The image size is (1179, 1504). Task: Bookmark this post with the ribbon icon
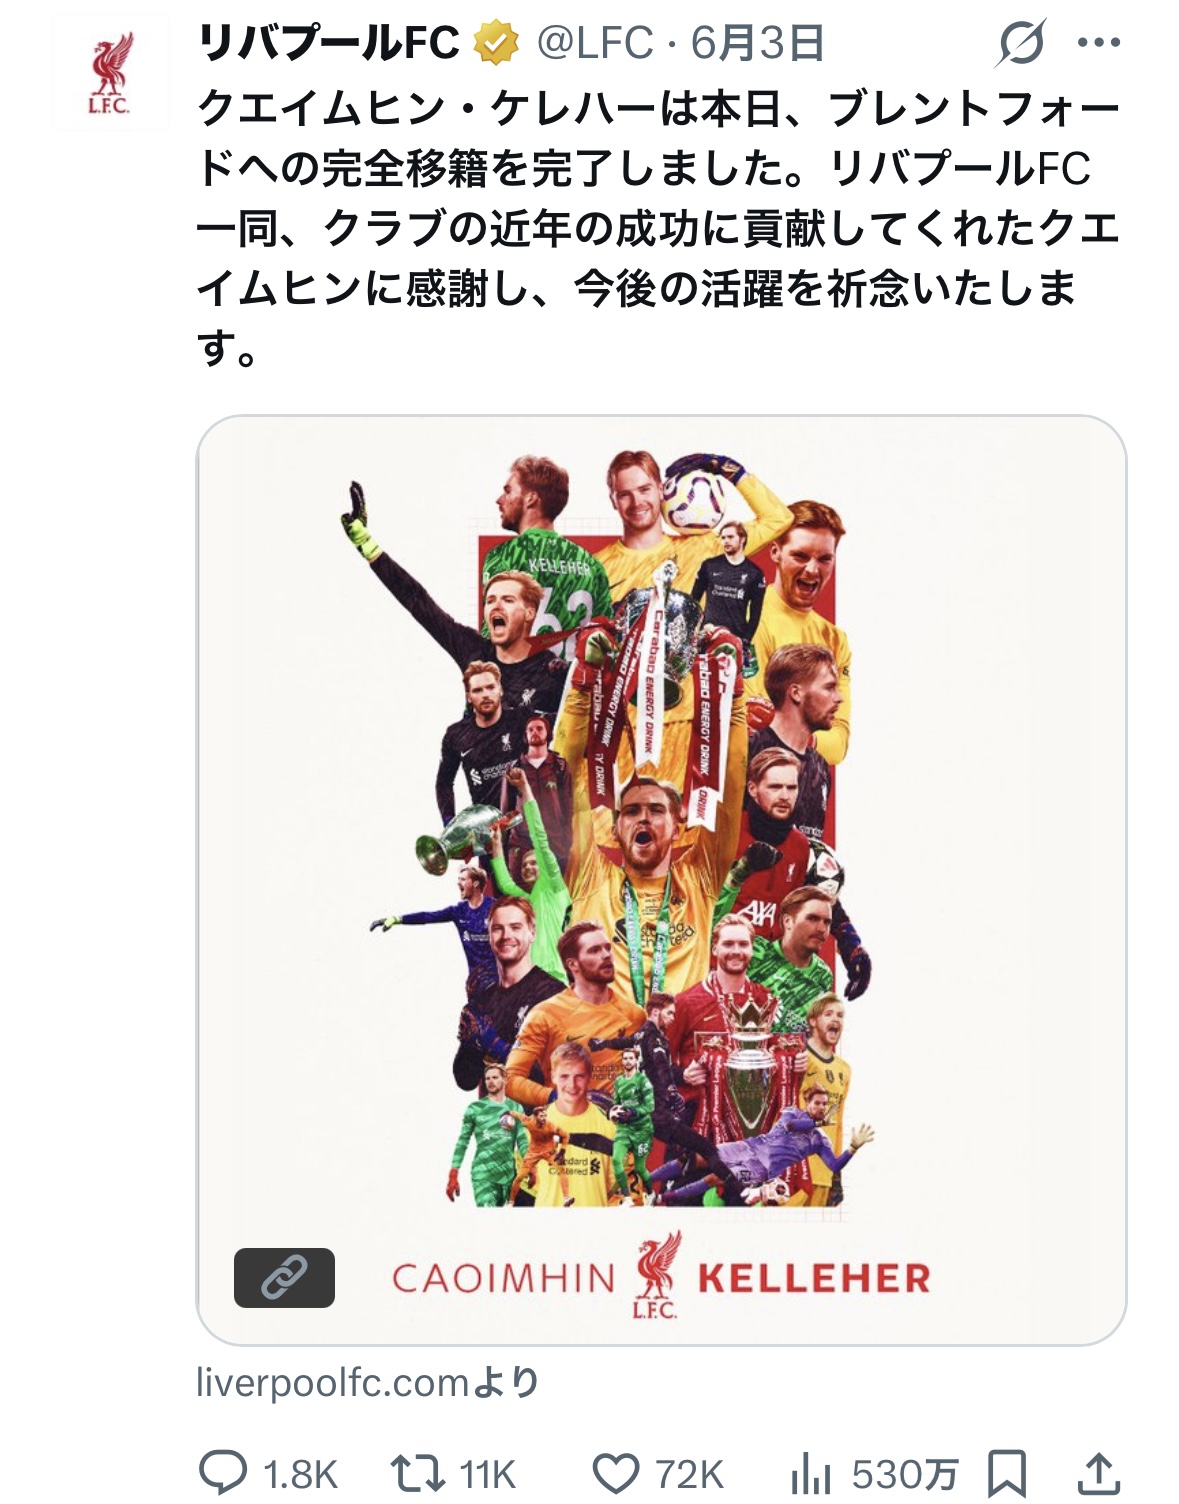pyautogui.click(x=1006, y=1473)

* * *

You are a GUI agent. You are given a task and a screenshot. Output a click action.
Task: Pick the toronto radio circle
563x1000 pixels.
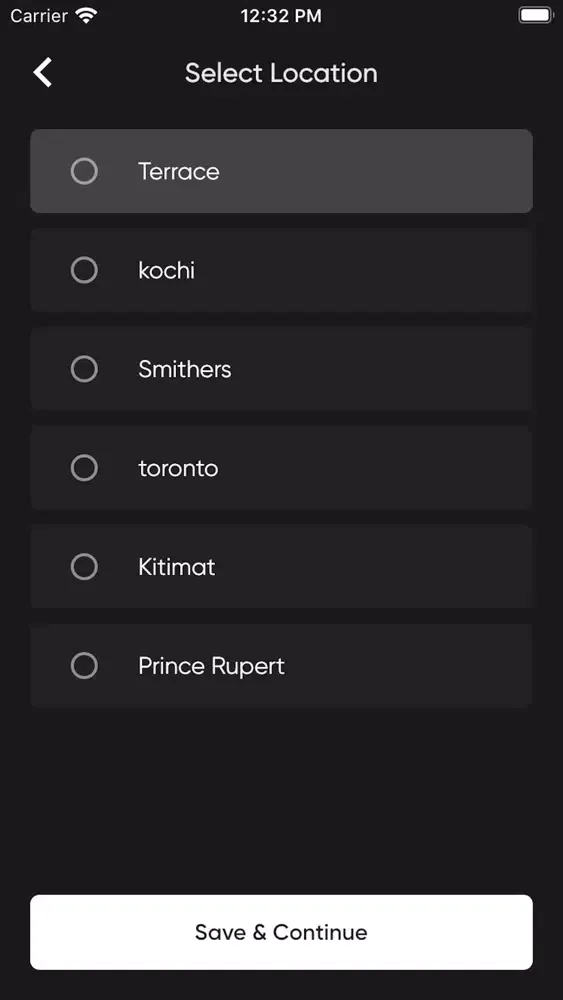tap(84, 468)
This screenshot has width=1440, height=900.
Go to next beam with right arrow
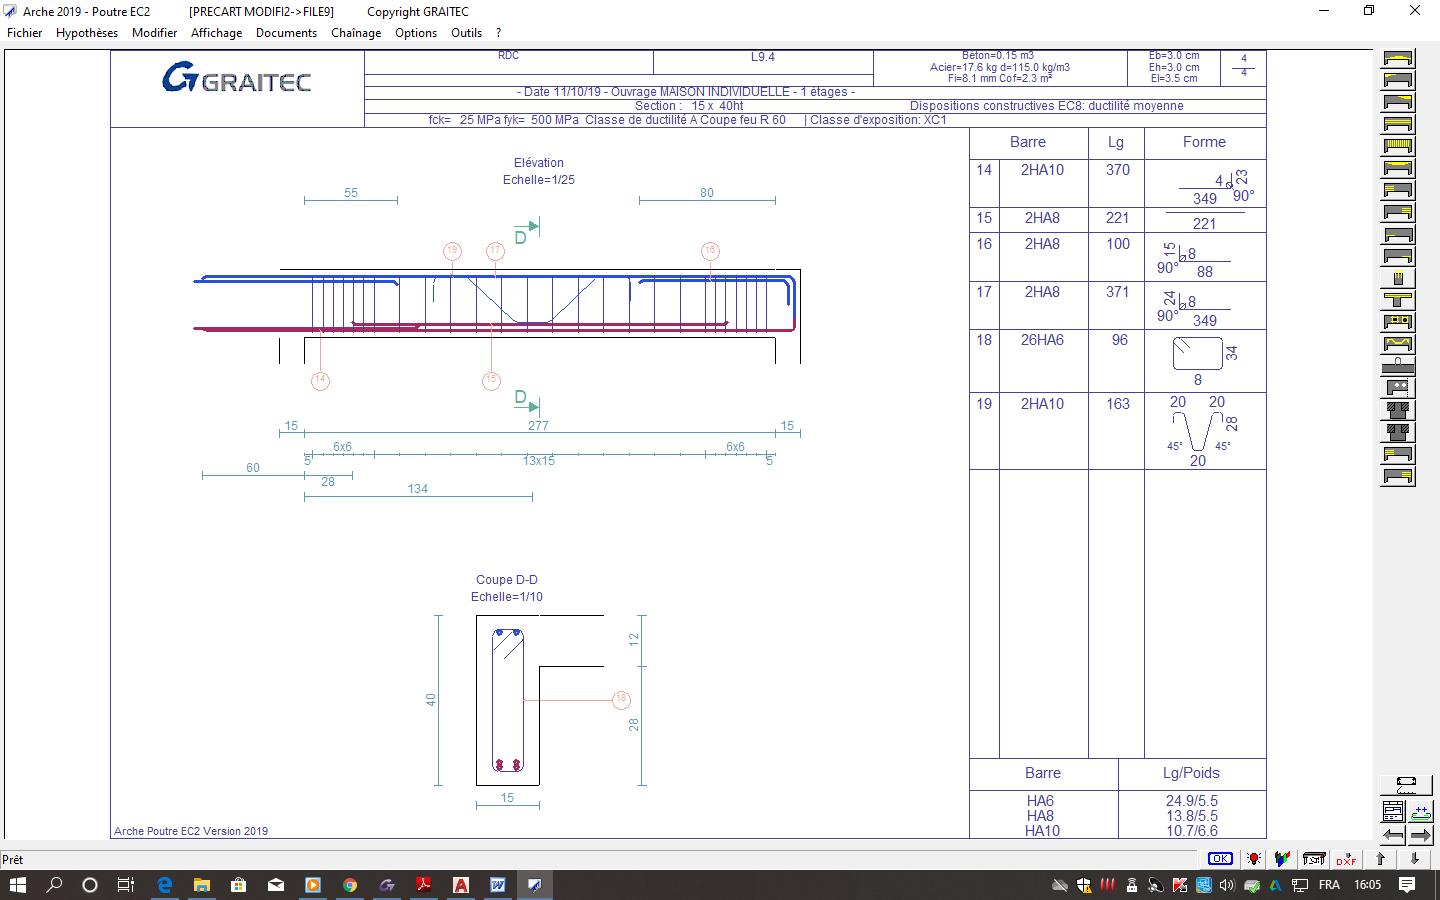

» The task: For each line in the entries that holds "screenshot", return that line.

» Expected answer:
You are a GUI agent. You are given a task and a screenshot. Output a click action.
This screenshot has width=1440, height=900.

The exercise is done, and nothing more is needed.